» Task set:
1. Summarize the optimizer excerpt in two sentences.
2. Reproduce the optimizer excerpt from "The function step()" to "for this purpose.".

» Selected excerpt:
** Begin **
The general framework for an optimizer is a little bit more complex, but still easy to assemble. The abstract Optimizer class initialization takes in two parameters, learn_rate as a float, and sched as a scheduler class.

The function process_grad() is the main transformation of the optimizer. It should process the given gradient array, apply the learning rate (if applicable), and return an array with the same size as the input.

The function step() is meant to keep track of the epoch or training iteration of the model that the optimizer is a part of. For the example above, it only calls the internal scheduler's step() function and does not modify any variables. However, some more advanced optimizers like ADAM may require an internal variable to be kept for this purpose.

Another function expected from optimizers is reset_grad(), which clears all previous gradient information and resets the learning rate scheduler for that optimizer.

The function deepcopy() is highly recommended if being used on multiple layers of a model, as each layer contains its own version of an optimizer and scheduler. It should pass a deep copy of whatever data structures it contains or needs into the initialization of a new instance.

Creation of a Learning Rate Scheduler:

from caspian.schedulers import Scheduler
import numpy as np

class ConstantLR(Scheduler):
    def __init__(self, steps: int, const: float = 0.1) -> None:
        self.steps = steps
        self.const = const
        self.epoch = 0

    def __call__(self, init_rate: float) -> float:
        return init_rate * self.const if self.epoch < self.steps else init_rate

    def step(self) -> None:
        self.epoch += 1

    def reset(self) -> None:
        self.epoch = 0

    def deepcopy(self) -> 'ConstantLR':
        return ConstantLR(self.steps, self.const)
** End **
» Dataset rows:
** Begin **
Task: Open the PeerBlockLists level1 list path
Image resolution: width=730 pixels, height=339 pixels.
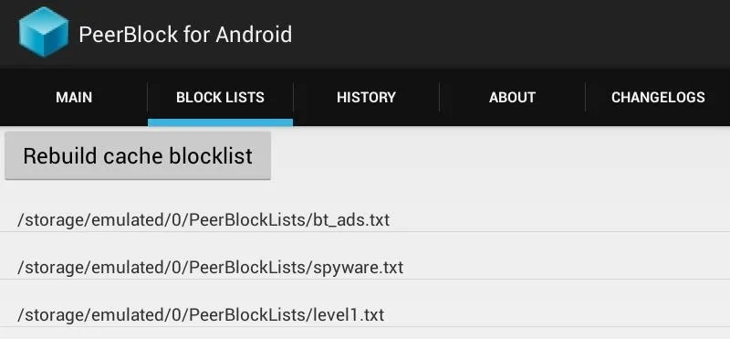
** End **
** Begin **
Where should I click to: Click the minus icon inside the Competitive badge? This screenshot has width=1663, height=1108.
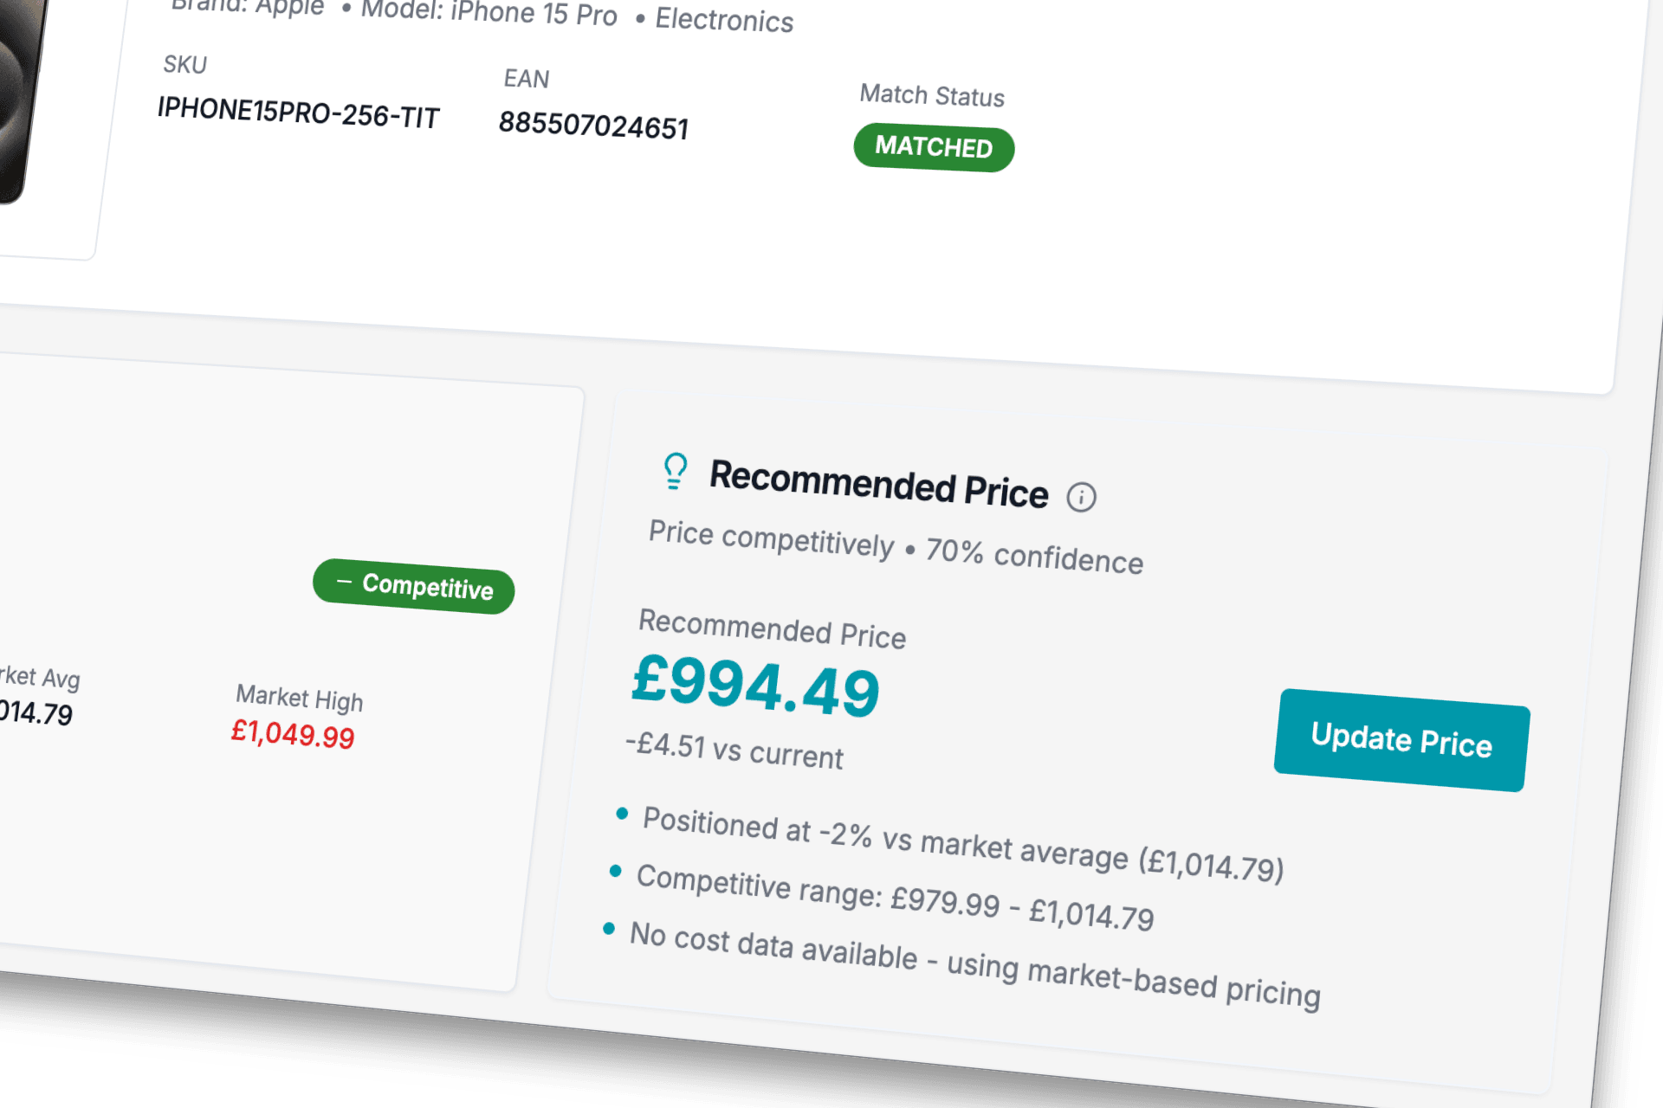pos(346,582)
** End **
» Expected results:
1. The abstract Optimizer class is initialized with a float learning rate and a scheduler class, and its process_grad() function transforms a gradient array by applying the learning rate and returning an array of the same size. Optimizers are also expected to provide step() to track the training epoch, reset_grad() to clear previous gradient information and reset the scheduler, and deepcopy() so that each layer gets its own optimizer and scheduler, and the excerpt ends with code for a ConstantLR learning rate scheduler.

2.
The function step() is meant to keep track of the epoch or training iteration of the model that the optimizer is a part of. For the example above, it only calls the internal scheduler's step() function and does not modify any variables. However, some more advanced optimizers like ADAM may require an internal variable to be kept for this purpose.